Sora Under Fire: Did OpenAI Train Its Video AI on Netflix, TikTok and Game Footage?
OpenAI’s new video generator Sora is drawing attention for its ability to create near-Hollywood-quality clips from simple prompts.
What researchers are seeing
Independent tests and demonstrations suggest Sora can reproduce elements that closely resemble copyrighted material. Reporters and researchers say outputs can look suspiciously like trailers for shows such as Wednesday or like studio intros from DreamWorks. Some examples even appear to echo TikTok clips with visible watermarks and recognizable video game logos.
How that might have happened
Training modern video models typically requires enormous amounts of footage. Researchers report that scraping videos from platforms like YouTube and TikTok has long been part of model development. Tools and scripts exist that let developers collect millions of clips in bulk, effectively turning these platforms into rich data sources for machine learning.
Platforms often forbid this kind of scraping in their terms of service, but enforcement is uneven. Companies such as Nvidia and Runway ML have been reported to rely on large scraped datasets when building their models, and OpenAI claims it trains on ‘publicly available and licensed data’. Yet critics say the outputs suggest otherwise.
Legal and ethical questions
The central question is whether training on copyrighted content constitutes a breach or falls under fair use. Legal experts, creators, and ethicists are divided. Some frame it as analogous to learning from a library book: the model ingests examples to learn patterns. Others argue it amounts to unpermitted use of creative labor, particularly when outputs echo distinctive, commercial works.
A group of YouTube creators has already filed a lawsuit against OpenAI alleging misuse of millions of hours of transcribed audio. If courts find for the creators, the ruling could narrow the scope of what developers can use for training large models.

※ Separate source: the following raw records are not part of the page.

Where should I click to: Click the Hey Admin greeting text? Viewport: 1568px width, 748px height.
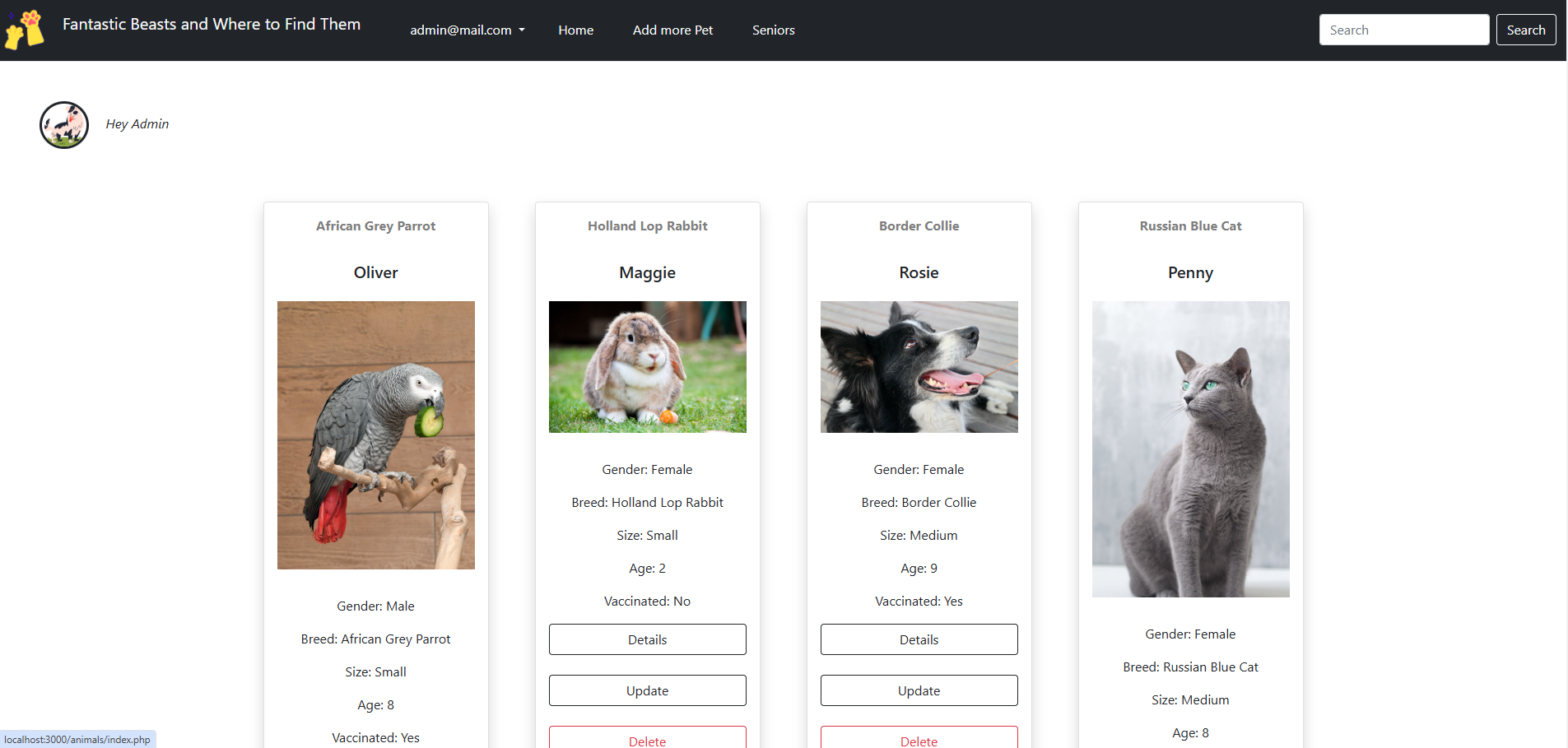137,124
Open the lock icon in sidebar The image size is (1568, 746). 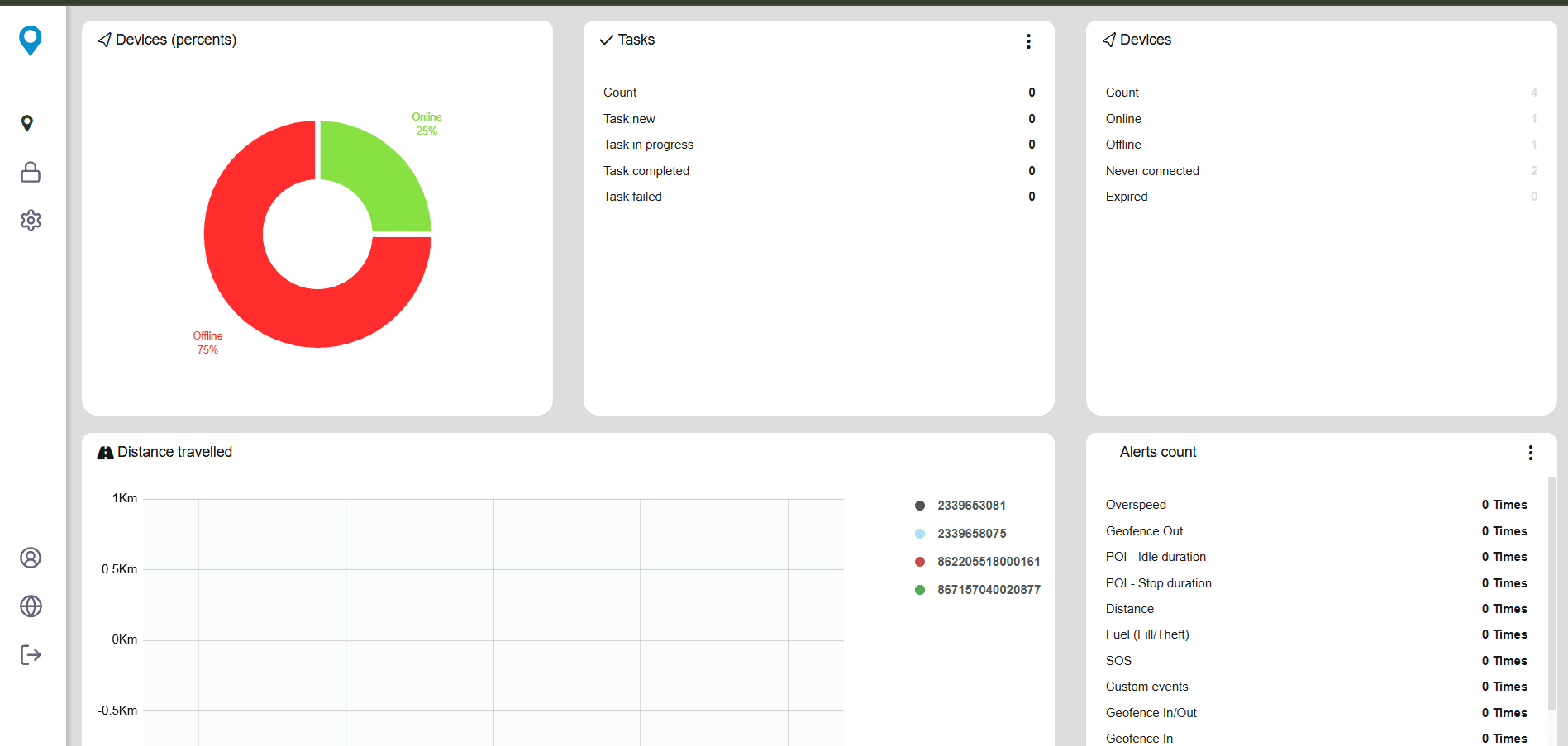tap(31, 172)
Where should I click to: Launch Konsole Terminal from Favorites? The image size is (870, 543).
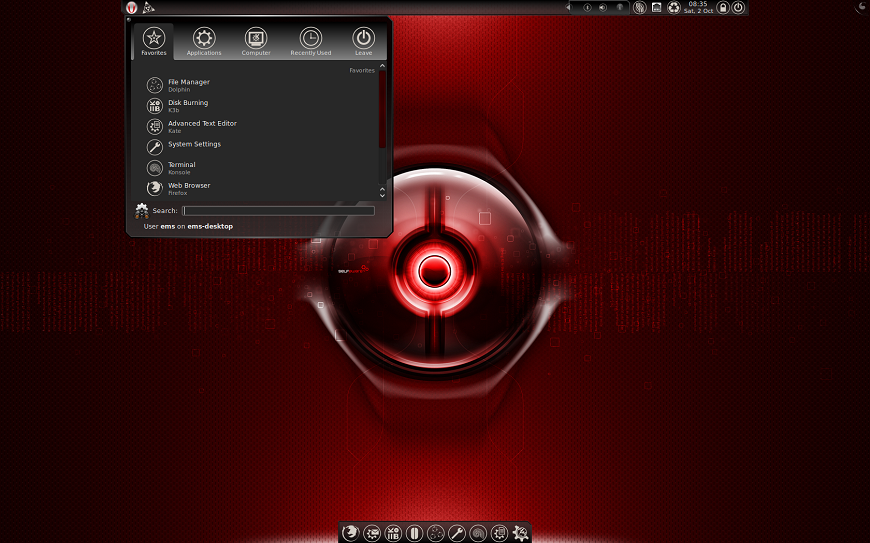click(181, 167)
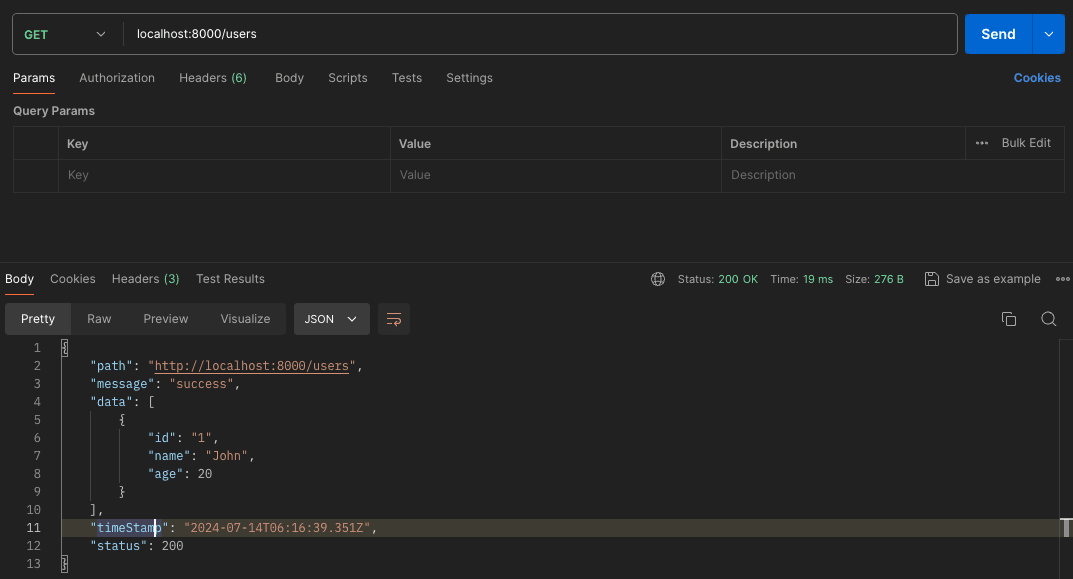1073x579 pixels.
Task: Click the wrap lines icon in response toolbar
Action: point(394,319)
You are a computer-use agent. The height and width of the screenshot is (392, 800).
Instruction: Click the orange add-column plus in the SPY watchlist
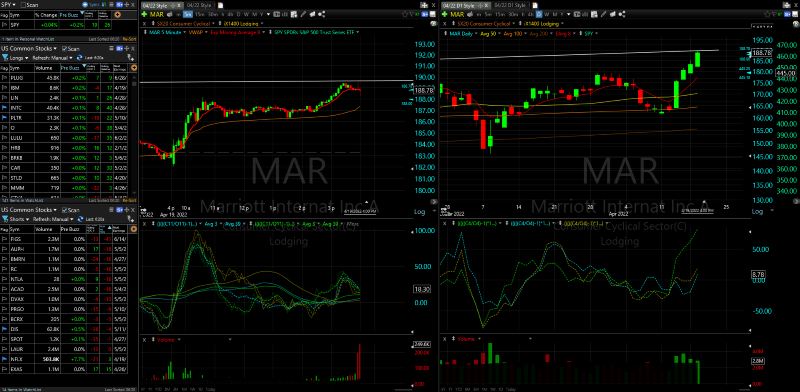[117, 15]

The stakes for creators and industry
On one hand, tools like Sora could democratize content creation, giving indie creators access to production values that once required big budgets. On the other hand, if models can reproduce the look and feel of established franchises without compensation or permission, professional animators, filmmakers, and editors may see their work devalued.
Ethicists such as Margaret Mitchell stress that the debate isn’t only legal but also moral: creators deserve a say in how their work is used. If consent and licensing are ignored, the social costs could be significant.
What might happen next
Ongoing litigation and policy decisions will shape whether the industry tightens rules around training data or continues to rely on broadly scraped content. If courts and regulators clamp down, companies may need to obtain clearer licenses and build cleaner datasets. If not, the next wave of synthetic movies, ads, and games could feel eerily familiar yet belong to no one in particular.
For creators and viewers alike, the outcome will determine how much of culture remains tied to its original makers and how much is reshaped by models trained on that material.